Graphical Models

The document will start with the familiar, a standard regression model. It will then be presented as a graphical model, and extended to include indirect effects (e.g. \(\mathcal{A} \rightarrow \mathcal{B} \rightarrow \mathcal{C}\)) and multiple outcomes. At this point we will discuss directed graphs, and demonstrate a more theoretically motivated approach (sometimes called path analysis), and compare it to more flexible approaches that do not require prespecification of paths nor specific directional relations. We’ll briefly discuss undirected graphs, with an example utilizing ‘network analysis’.

Latent Variables

We will then discuss the notion of latent variables in the context of underlying causes or constructs and measurement error. We will begin by noting that latent variable models are actually even more broadly utilized when one includes other dimension reduction, or data compression, techniques, several of which fall under the heading of factor analysis. A few common techniques will be demonstrated such as ‘factor analysis’ and principal components analysis, and an overview will be provided for others. In addition, we will note other places one might find latent variable models.

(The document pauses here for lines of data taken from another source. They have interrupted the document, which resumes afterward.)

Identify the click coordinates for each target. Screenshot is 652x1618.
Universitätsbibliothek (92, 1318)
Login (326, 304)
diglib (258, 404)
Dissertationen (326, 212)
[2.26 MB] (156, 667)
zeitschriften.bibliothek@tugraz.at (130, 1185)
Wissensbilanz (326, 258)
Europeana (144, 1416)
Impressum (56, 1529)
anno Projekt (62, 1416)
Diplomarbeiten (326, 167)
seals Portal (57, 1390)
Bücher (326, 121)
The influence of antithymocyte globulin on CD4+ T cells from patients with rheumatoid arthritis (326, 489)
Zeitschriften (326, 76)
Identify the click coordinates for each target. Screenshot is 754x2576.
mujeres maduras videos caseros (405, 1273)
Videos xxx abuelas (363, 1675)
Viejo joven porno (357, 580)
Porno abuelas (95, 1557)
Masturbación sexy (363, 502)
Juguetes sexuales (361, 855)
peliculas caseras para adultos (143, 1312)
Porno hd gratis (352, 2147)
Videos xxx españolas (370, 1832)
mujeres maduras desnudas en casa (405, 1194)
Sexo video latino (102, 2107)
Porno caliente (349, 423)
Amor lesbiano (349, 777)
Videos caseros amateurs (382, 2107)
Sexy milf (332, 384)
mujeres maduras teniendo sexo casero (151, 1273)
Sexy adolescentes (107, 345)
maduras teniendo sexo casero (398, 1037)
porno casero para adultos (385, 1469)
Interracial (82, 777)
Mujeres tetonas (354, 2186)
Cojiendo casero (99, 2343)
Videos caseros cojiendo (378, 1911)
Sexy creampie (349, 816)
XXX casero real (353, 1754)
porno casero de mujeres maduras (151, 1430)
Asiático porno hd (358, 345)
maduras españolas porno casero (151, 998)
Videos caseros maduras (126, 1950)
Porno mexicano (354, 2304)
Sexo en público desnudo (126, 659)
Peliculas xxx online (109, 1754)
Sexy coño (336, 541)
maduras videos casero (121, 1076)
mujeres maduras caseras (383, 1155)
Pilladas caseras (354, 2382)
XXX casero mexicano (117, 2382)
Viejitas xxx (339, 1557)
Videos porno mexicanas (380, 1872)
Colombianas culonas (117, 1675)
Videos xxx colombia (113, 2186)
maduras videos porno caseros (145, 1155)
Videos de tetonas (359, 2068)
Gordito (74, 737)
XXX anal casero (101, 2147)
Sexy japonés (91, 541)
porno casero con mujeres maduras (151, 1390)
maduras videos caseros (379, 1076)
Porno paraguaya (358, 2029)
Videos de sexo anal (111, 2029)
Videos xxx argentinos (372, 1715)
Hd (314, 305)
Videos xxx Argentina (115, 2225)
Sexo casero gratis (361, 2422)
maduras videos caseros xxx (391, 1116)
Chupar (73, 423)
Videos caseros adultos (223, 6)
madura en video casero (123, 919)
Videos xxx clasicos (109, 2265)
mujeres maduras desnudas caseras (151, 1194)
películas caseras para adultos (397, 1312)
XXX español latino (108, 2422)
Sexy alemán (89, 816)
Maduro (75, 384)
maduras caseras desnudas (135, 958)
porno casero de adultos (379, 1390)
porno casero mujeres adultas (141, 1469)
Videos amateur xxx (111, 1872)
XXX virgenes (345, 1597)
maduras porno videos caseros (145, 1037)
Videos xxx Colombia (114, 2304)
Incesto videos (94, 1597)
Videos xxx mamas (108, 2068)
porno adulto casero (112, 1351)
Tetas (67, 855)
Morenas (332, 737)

Next we turn to structural equation modeling, where previously covered models come together under one modeling approach. We will spend a good deal of time with measurement models first, comparing them to our previous efforts, and then extend those models to the case of regression with latent variables. There are many issues to consider when developing such models, and an attempt will be made to cover quite a bit of ground in that regard.


The three sections just noted are the most developed, and serve as the basis for workshops. Other topics are touched upon for reference, and may also be added to in the future. For example latent growth curve models, are an alternative to a standard mixed model. Also, there are situations where the latent variable might be considered categorical, commonly called mixture models or cluster analysis, but in some specific contexts might go by other names (e.g. latent class analysis). Finally, an overview of other types of latent variable or structural equation models, such as item response theory, collaborative filtering etc. may also be provided.

Programming Language Choice

We will use R for a variety of reasons. One is that all of the techniques mentioned thus far are fully developed within various R packages, often taking just a line or two of code to implement after the data has been prepped. Furthermore, it is freely available and will work on Windows, Mac and Linux. R is well-known as a powerful statistical modeling environment, and its flexible programming language allows for efficient data manipulation and exploration. Furthermore, it has a vast array of visualization capabilities. In short, it provides everything one might need in a single environment for standard SEM, and nothing comes close in SEM-specific offerings.

Among alternatives, Mplus is the most fully developed structural equation modeling package, and has been for years. However, it is a poor tool for data management, few universities have a campus-wide license for it, and most of its functionality (and all we will need for this our purposes) is implemented within the lavaan family of R packages. Stata has relatively recently provided SEM capabilities, but it is less well-developed (something that might change in time), and it still requires a license, making non-campus usage difficult or costly. Other alternatives exist, but are not as commonly used as lavaan, Mplus, and Stata, at least in my experience across two universities and dozens of academic disciplines. For more on what’s out there, see the appendix.


For those wishing to follow along, for things to go smoothly you’ll need to complete the following steps precisely.

If you are not present or are bringing your laptop, you’ll need to have both R and RStudio installed on whatever machine you’ll be using. If this will be a new experience for you, install R first, then RStudio. For either you’ll need to choose the version appropriate to your operating system. As you go through the installation, for both just accept all defaults when prompted until the installation process begins. Once both are installed, you will only need to work with RStudio, and it will at all times be assumed you will be using RStudio during the workshop.

Once those are installed, proceed through the following steps.

  1. Download this zipfile, and unzip its contents to an area on your machine that you have write access to. It contains the course contents, data, etc. in a folder that will serve as an RStudio project folder.

  2. Open RStudio. File/Open Project/ then navigate to the folder contents you just unzipped. Click on the SEM file (should look like a blue icon, but otherwise is the SEM.Rproj file).

  3. Open the R script, install_script.R inside. Run the one line of code there and you’re set.

The lab for the workshop has Windows machines, and so the above is enough to proceed. For *nix systems, it should be mostly the same.